§ Exercise instructions: Restate all of the data exactly.

*** Opening Exercise data ***

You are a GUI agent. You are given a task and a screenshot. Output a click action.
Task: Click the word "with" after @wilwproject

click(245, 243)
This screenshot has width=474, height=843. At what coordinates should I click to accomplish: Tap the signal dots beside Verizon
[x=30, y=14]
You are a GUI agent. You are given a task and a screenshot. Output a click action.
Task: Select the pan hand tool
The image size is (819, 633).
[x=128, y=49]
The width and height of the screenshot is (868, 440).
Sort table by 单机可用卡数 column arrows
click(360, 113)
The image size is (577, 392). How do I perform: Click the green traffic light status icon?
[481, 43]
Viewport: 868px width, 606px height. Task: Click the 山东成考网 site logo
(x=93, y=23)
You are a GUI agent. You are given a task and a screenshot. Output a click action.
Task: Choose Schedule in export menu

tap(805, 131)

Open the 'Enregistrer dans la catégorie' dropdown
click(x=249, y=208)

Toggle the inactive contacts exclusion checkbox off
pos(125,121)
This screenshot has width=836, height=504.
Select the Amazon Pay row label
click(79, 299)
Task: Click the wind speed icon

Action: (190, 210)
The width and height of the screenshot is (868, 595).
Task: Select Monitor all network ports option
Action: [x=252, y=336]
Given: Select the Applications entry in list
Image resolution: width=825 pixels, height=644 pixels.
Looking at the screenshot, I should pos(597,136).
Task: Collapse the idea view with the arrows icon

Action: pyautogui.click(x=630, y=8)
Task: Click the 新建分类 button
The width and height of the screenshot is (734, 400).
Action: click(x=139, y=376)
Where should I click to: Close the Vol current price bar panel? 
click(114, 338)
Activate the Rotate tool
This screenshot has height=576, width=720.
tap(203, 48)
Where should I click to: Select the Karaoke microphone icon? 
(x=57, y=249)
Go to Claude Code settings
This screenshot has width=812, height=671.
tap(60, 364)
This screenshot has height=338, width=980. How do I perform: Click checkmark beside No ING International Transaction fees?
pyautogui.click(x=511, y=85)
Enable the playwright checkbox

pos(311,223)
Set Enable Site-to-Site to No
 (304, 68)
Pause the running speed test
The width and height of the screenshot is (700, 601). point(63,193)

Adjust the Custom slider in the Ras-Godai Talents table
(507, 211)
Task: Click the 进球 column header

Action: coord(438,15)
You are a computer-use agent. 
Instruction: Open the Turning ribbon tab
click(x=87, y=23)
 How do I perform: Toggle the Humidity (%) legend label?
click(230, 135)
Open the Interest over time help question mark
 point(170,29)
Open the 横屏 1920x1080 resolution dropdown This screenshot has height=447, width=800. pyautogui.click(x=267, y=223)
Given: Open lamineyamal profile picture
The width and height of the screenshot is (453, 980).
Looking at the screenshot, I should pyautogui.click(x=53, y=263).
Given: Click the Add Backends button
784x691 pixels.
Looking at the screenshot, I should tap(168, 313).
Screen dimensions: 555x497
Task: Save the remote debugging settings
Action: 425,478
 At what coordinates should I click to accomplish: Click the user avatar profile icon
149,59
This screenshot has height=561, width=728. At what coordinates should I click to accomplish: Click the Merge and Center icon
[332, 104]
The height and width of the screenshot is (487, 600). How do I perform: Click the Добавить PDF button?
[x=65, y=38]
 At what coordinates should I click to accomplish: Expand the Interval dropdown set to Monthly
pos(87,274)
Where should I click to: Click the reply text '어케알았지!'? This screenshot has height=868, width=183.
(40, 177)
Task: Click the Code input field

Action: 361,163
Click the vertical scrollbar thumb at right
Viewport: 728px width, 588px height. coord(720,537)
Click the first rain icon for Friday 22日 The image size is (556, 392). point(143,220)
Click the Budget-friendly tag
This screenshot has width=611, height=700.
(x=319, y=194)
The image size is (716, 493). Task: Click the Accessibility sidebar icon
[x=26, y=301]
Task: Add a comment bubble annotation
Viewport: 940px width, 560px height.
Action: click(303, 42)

*** Closing Exercise data ***

§ Output:
You are a GUI agent. You are given a task and a screenshot. Output a click action.
Task: Click the word "with" after @wilwproject

click(245, 243)
This screenshot has width=474, height=843. At what coordinates should I click to accomplish: Tap the signal dots beside Verizon
[x=30, y=14]
You are a GUI agent. You are given a task and a screenshot. Output a click action.
Task: Select the pan hand tool
The image size is (819, 633).
[x=128, y=49]
The width and height of the screenshot is (868, 440).
Sort table by 单机可用卡数 column arrows
click(360, 113)
The image size is (577, 392). How do I perform: Click the green traffic light status icon?
[481, 43]
Viewport: 868px width, 606px height. Task: Click the 山东成考网 site logo
(x=93, y=23)
You are a GUI agent. You are given a task and a screenshot. Output a click action.
Task: Choose Schedule in export menu

tap(805, 131)

Open the 'Enregistrer dans la catégorie' dropdown
click(x=249, y=208)

Toggle the inactive contacts exclusion checkbox off
pos(125,121)
This screenshot has width=836, height=504.
Select the Amazon Pay row label
click(79, 299)
Task: Click the wind speed icon

Action: (190, 210)
The width and height of the screenshot is (868, 595).
Task: Select Monitor all network ports option
Action: [x=252, y=336]
Given: Select the Applications entry in list
Image resolution: width=825 pixels, height=644 pixels.
Looking at the screenshot, I should pos(597,136).
Task: Collapse the idea view with the arrows icon

Action: pyautogui.click(x=630, y=8)
Task: Click the 新建分类 button
The width and height of the screenshot is (734, 400).
Action: click(x=139, y=376)
Where should I click to: Close the Vol current price bar panel? 
click(114, 338)
Activate the Rotate tool
This screenshot has height=576, width=720.
tap(203, 48)
Where should I click to: Select the Karaoke microphone icon? 
(x=57, y=249)
Go to Claude Code settings
This screenshot has width=812, height=671.
tap(60, 364)
This screenshot has height=338, width=980. How do I perform: Click checkmark beside No ING International Transaction fees?
pyautogui.click(x=511, y=85)
Enable the playwright checkbox

pos(311,223)
Set Enable Site-to-Site to No
 (304, 68)
Pause the running speed test
The width and height of the screenshot is (700, 601). point(63,193)

Adjust the Custom slider in the Ras-Godai Talents table
(507, 211)
Task: Click the 进球 column header

Action: coord(438,15)
You are a computer-use agent. 
Instruction: Open the Turning ribbon tab
click(x=87, y=23)
 How do I perform: Toggle the Humidity (%) legend label?
click(230, 135)
Open the Interest over time help question mark
 point(170,29)
Open the 横屏 1920x1080 resolution dropdown This screenshot has height=447, width=800. pyautogui.click(x=267, y=223)
Given: Open lamineyamal profile picture
The width and height of the screenshot is (453, 980).
Looking at the screenshot, I should pyautogui.click(x=53, y=263).
Given: Click the Add Backends button
784x691 pixels.
Looking at the screenshot, I should tap(168, 313).
Screen dimensions: 555x497
Task: Save the remote debugging settings
Action: 425,478
 At what coordinates should I click to accomplish: Click the user avatar profile icon
149,59
This screenshot has height=561, width=728. At what coordinates should I click to accomplish: Click the Merge and Center icon
[332, 104]
The height and width of the screenshot is (487, 600). How do I perform: Click the Добавить PDF button?
[x=65, y=38]
 At what coordinates should I click to accomplish: Expand the Interval dropdown set to Monthly
pos(87,274)
Where should I click to: Click the reply text '어케알았지!'? This screenshot has height=868, width=183.
(40, 177)
Task: Click the Code input field

Action: 361,163
Click the vertical scrollbar thumb at right
Viewport: 728px width, 588px height. coord(720,537)
Click the first rain icon for Friday 22日 The image size is (556, 392). point(143,220)
Click the Budget-friendly tag
This screenshot has width=611, height=700.
(x=319, y=194)
The image size is (716, 493). Task: Click the Accessibility sidebar icon
[x=26, y=301]
Task: Add a comment bubble annotation
Viewport: 940px width, 560px height.
Action: click(303, 42)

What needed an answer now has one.